# Given text
************

Why in France is food so intertwined with national identity? This course apprehends French and Francophone culture by thinking with food - its connections with identity, power, gender, social distinction and aesthetics. Foodwriting, films, literary texts, articles by major cultural historians are studied. Usually offered every third year.
Clémentine Faure-Bellaiche

FREN 154b Regards vers la Chine
[ fl hum ]
Prerequisite: FREN 106b or the equivalent, or permission of the instructor.
Examines how China has often been represented by French writers and artists as the Other in order to question their own society, artistic practices, and political order. We will also wonder if the new generation of francophone writers born in China offer a different vision of their country of origin. The course includes novels, poetry, movies, and paintings. Usually offered every second year.
Martine Voiret

FREN 162b From Les Confessions to Tumblr: Self-Writing in Contemporary French and Francophone Literature
[ fl hum ]
Prerequisite: FREN 106b or the equivalent, or permission of the instructor.
Through the works of major writers, the main goal of the course will be to study the many variations of autobiographical writing that characterize contemporary French and Francophone literature, and to relate them to the renewed exploration of the post-modern subject. We will examine along the way how the self relates to the others, how it engages with filiation, memory and history - (especially World War II and the Franco-Algerian War) - and we will put an emphasis on the notions of self-fashioning and performance. Usually offered every second year.
Clémentine Fauré-Bellaïche

FREN 180a "L'exception française": French Singularity in a Globalized World
[ fl hum wi ]
Prerequisite: FREN 106b or the equivalent, or permission of the instructor.
Explores what is known as the "exception française" as it manifests itself today and its historical underpinnings. We look at both the highs and lows of the French understanding of culture and commerce in an increasingly globalized world. Usually offered every fourth year.
Hollie Harder

Cross-Listed in French

ECS 100a European Cultural Studies Proseminar: Modernism
[ hum wi ]
Explores the interrelationship of literature, music, painting, philosophy, and other arts in the era of high modernism. Works by Artaud, Baudelaire, Benjamin, Mann, Mahler, Schoenberg, Stravinsky, Kandinsky, Schiele, Beckett, Brecht, Adorno, Sartre, Heidegger, and others. Usually offered every fall semester.

************

# Data listing

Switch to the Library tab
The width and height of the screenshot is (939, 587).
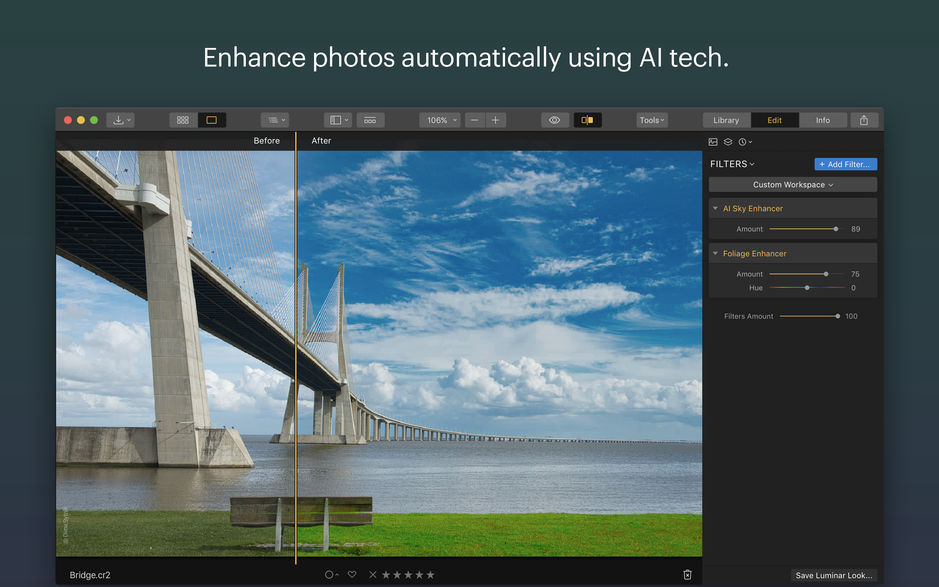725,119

************

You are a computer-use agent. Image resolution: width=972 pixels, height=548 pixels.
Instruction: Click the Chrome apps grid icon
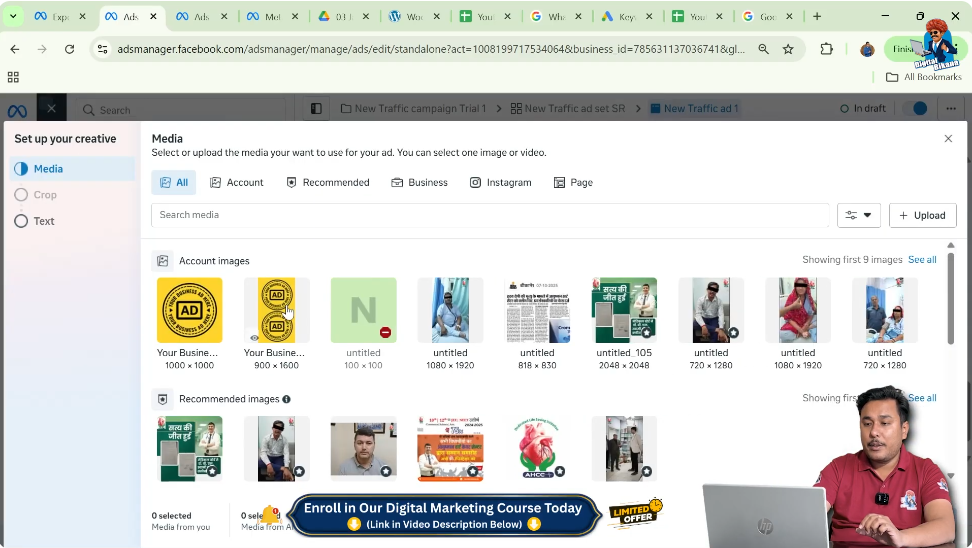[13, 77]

************

# Exercise instructions
A – Reproduce the course listing exactly from "FREN 154b Regards" to "paintings. Usually offered every second year.".
B – Identify each line of the records that contains the word "height", and copy those lines.
The course listing and the records are independent of each other.

# Responses by task
A –
FREN 154b Regards vers la Chine
[ fl hum ]
Prerequisite: FREN 106b or the equivalent, or permission of the instructor.
Examines how China has often been represented by French writers and artists as the Other in order to question their own society, artistic practices, and political order. We will also wonder if the new generation of francophone writers born in China offer a different vision of their country of origin. The course includes novels, poetry, movies, and paintings. Usually offered every second year.

B –
The width and height of the screenshot is (939, 587).
You are a computer-use agent. Image resolution: width=972 pixels, height=548 pixels.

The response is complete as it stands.